And continuing to hold on may sound all well and good, but no one can continue to give all they have for someone or to many people and expect not to get bitter. Like butter scraped over too much bread, I feel stretched out. I have nothing left to give. I have given all I have. Sorry you were the one too many that I could take. I'm going to give you a line I've heard so damn many times in the past: "I'm just not ready right now. Maybe in a while after I feel better about me and feel more comfortable, then I can."

And, also, like I said above, I hope you are happy with your guy. I no longer care if he hurts you because I have told you, many times that he will. You have been warned. And if you still leave yourself open to it, I will still offer sympathy to you when it happens, but I will know that you knew already. I hope it doesn't. I hope it works out. But I doubt it actually will.

And if you want to get really hurtful, in a "that's just the way life is" kind of sense, I can just repeat that exact same sentence back to you when you are hurt or you want something you can't have. It's easy to say that "I would if I could, but I can't" or "if I had only know earlier" because it's safe to say. You know that you are with someone now. And, even after it finishes, you will be in the "I just want some "me" time right now. I don't want to be in a relationship". But then, not long after-wards, you will be "I'm so happy. I met someone and he's so great!" Meanwhile, I'm feeling used, lied to, and generally taken advantage of.

It's such a girly thing to say that "it doesn't matter what you look like because women see the beauty on the inside". Bullshit! If that were true, no woman would ever go out or fuck an ass-hole. What's on the outside is all women see until they get older and want to settle down with the next available guy who they think won't fuck them over.

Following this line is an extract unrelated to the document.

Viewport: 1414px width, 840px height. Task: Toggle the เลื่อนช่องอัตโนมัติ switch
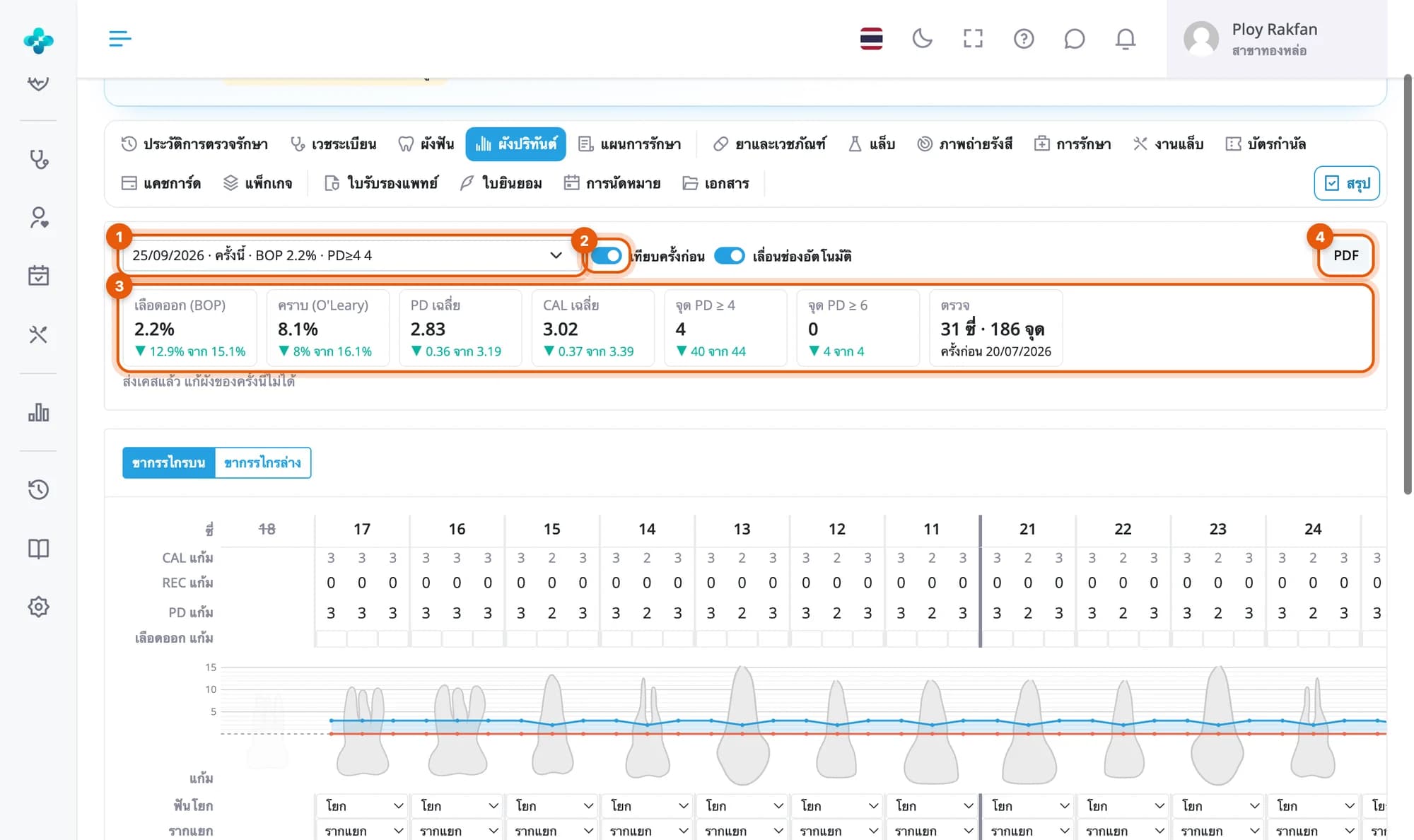[x=730, y=256]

I'll stick with you, because I'm a masochist. *sarcastically* Because I just love to hear about how how much your guy hurts you and how much he makes you doubt yourself and how much you wish he would (insert something you think a guy who loves you should do). In reality, I do care about you. I did want something with you. I still care about you and want you to be happy. But I know now that you are just like the other girls out there who want someone exciting and dangerous and "bad". Someone you can "fix". Not someone who cares for you and would spend their time making you feel loved and beautiful. Not just telling you, but showing you. So, I will listen to you when you are happy and be glad that you are. I will listen to you when you are sad and wonder why you don't see what I see. I will wait for your heartbreak to happen so that I can try to help pick up the pieces. Just to watch you go and do it all again with someone else.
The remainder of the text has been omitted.